### DOCUMENT PASSAGE:
※

On Sunday 16 February 2003 06:09 pm, Ian McLean wrote:
> From my calculations, the power dissipation is I2R = 64*0.05 = 3.2W
> - so 2 x 5W resistors better than one to avoid overheating.
>
> Now, the voltage developed across the resistors is = IR = 8 x 0.05
> = 400mV. I am planning to op-amp this to get about 0 to 3V out for
> the PIC AD input. This is easily achieved using a cheap op-amp such
> as an LM358, esp. if a negative rail is supplied to get the output
> down to zero.  If I forego the negative rail, I cannot quite get
> down to zero (not that that would be any great hassle anyway) - I
> figured I would need a more expensive rail-to-rail op-amp for that.

Why in the world would you want to dissipate so much power in your
sense resistor? You're just going to be cooking all the other
components and wasting input power.

There are lots of relatively cheap op amps that have much better
offset specs than LM358s.

※

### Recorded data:

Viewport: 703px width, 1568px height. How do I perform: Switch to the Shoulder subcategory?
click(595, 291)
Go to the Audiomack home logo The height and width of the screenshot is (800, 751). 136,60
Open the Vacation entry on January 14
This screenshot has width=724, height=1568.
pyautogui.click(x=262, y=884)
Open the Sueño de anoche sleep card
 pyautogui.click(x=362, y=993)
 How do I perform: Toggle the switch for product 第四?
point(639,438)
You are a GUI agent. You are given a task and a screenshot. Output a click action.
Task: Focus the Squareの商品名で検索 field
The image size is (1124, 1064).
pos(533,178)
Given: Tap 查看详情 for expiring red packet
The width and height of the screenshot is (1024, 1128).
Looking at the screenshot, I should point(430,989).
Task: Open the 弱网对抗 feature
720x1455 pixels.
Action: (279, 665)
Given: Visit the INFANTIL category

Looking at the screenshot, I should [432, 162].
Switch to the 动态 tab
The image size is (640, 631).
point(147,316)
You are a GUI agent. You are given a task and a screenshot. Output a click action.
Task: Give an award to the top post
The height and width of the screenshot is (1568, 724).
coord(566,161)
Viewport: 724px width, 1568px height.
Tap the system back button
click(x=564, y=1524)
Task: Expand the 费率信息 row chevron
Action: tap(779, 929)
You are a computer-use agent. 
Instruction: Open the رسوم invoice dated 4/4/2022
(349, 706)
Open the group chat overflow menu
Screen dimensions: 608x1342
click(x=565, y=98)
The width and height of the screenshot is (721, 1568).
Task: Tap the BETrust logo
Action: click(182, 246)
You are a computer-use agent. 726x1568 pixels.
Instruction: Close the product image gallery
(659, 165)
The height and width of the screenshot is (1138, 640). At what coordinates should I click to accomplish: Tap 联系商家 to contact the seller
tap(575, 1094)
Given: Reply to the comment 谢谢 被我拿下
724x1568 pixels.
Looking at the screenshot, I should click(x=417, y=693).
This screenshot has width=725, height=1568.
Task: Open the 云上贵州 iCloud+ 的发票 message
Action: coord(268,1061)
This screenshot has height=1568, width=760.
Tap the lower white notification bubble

※

### WHAT TO WORK ON:
1. Rewrite the paragraph in the sense resistor discussion that begins "Now, the voltage developed across the resistors" as a short list, keeping its main facts.
2. In the sense resistor discussion, what power dissipation does Ian McLean calculate for the resistors?
3. Write the next part of the sense resistor discussion, following on from its last sentence.

### ANSWERS FOR THIS EXERCISE:
1.
- The voltage across the resistors is IR = 8 × 0.05 = 400 mV.
- The plan is to amplify this with an op-amp to get about 0 to 3 V for the PIC A/D input.
- A cheap op-amp such as an LM358 can do this easily, especially if a negative rail is supplied so the output can reach zero.
- Without the negative rail, the output cannot quite get down to zero, though that would not be a great hassle.
- The writer figured a more expensive rail-to-rail op-amp would be needed to reach zero without the negative rail.

2. He calculates 3.2 W (64 × 0.05).

3.
Is this a high volume project where a few cents of op amp price makes
a difference? If it's a one-off, you could even spend $1 or $2 more
and get a real instrumentation amp that also has the gain setting
resistors in it.

For instance, the (dual) LMC6482 is only $2.29 in singles from
DigiKey. It's got rail-to-rail inputs and outputs, will run off 3 to
15V supplies, is available in DIP as well as modern packages, and has
a Vos of 750uV.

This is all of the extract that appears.